_What the task asks_
Lift out all lines below that contain "agent".

(Collected data entries)
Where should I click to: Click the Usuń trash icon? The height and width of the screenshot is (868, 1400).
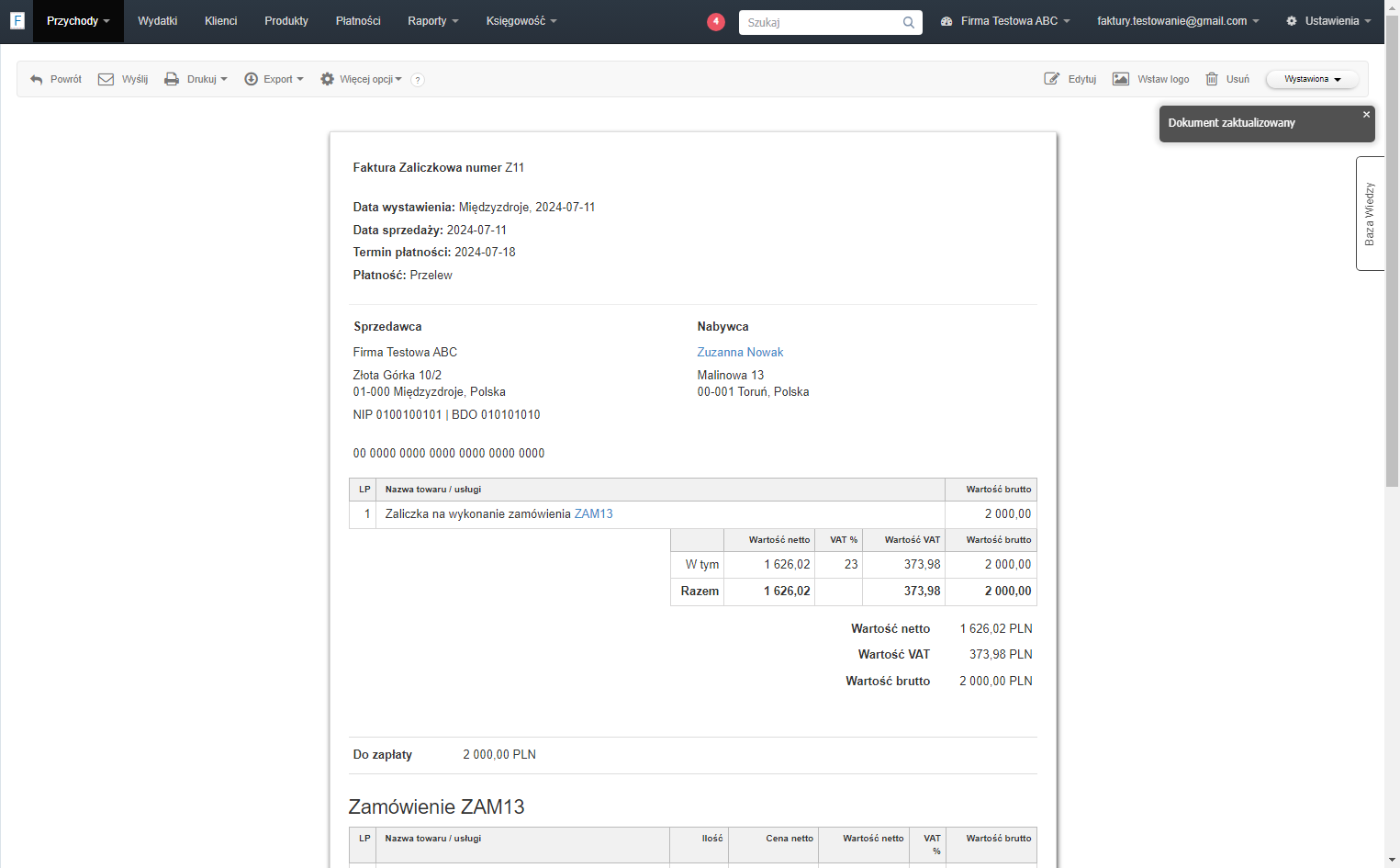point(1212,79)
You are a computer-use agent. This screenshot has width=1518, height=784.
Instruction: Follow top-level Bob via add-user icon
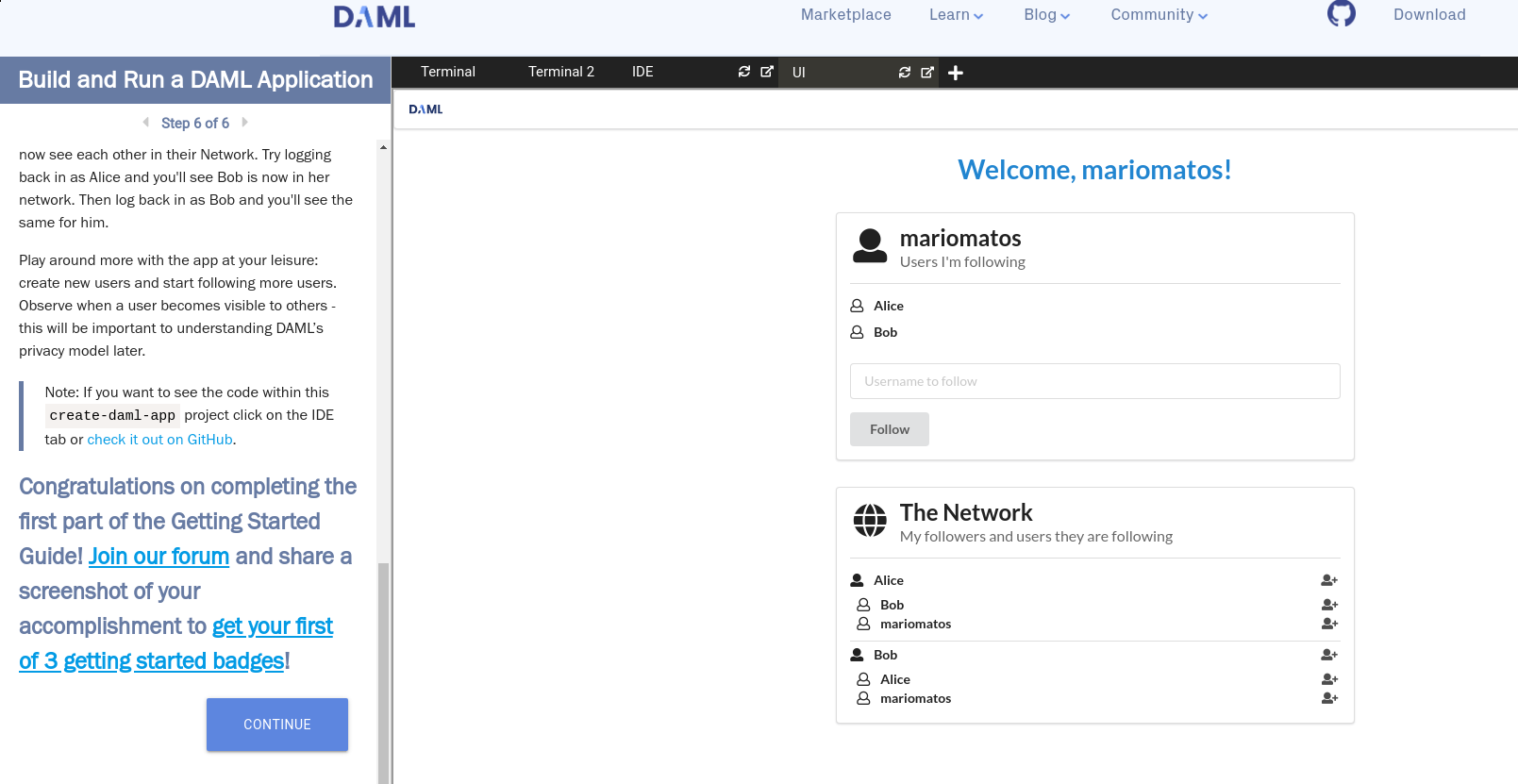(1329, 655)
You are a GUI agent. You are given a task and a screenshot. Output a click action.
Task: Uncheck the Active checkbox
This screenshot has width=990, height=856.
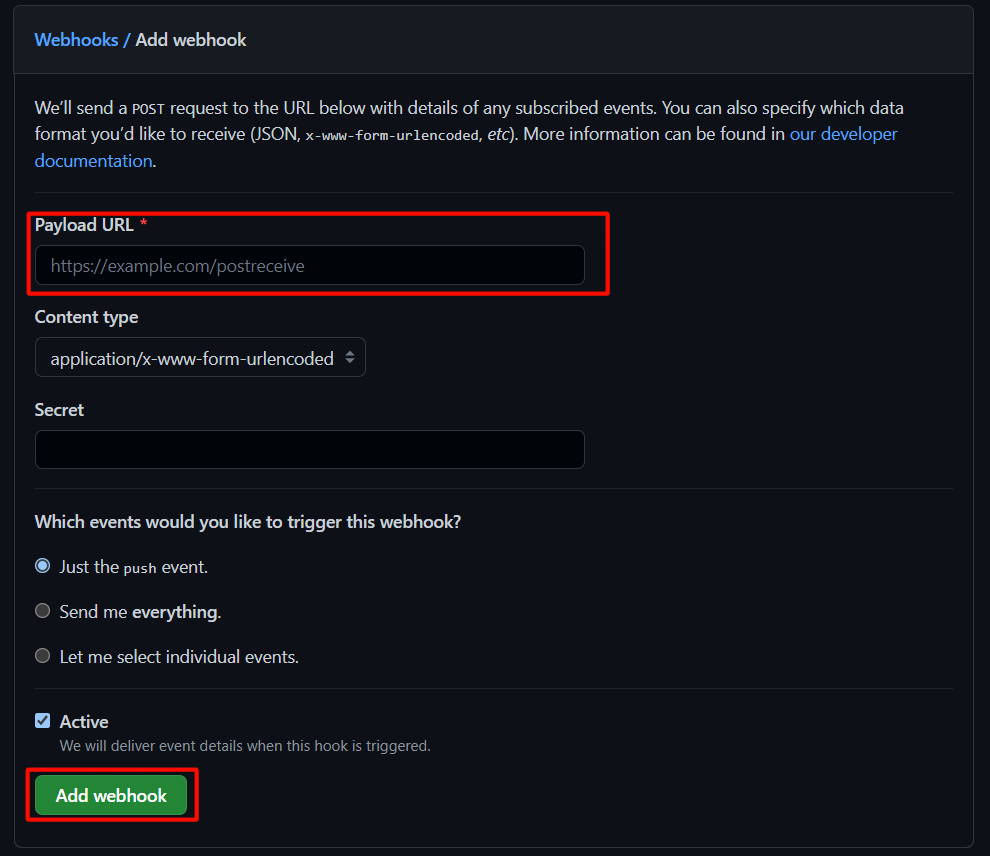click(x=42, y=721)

_Answer space_
You are a computer-use agent. This screenshot has width=1518, height=784.
You are a GUI agent. You are given a task and a screenshot. Output a click action.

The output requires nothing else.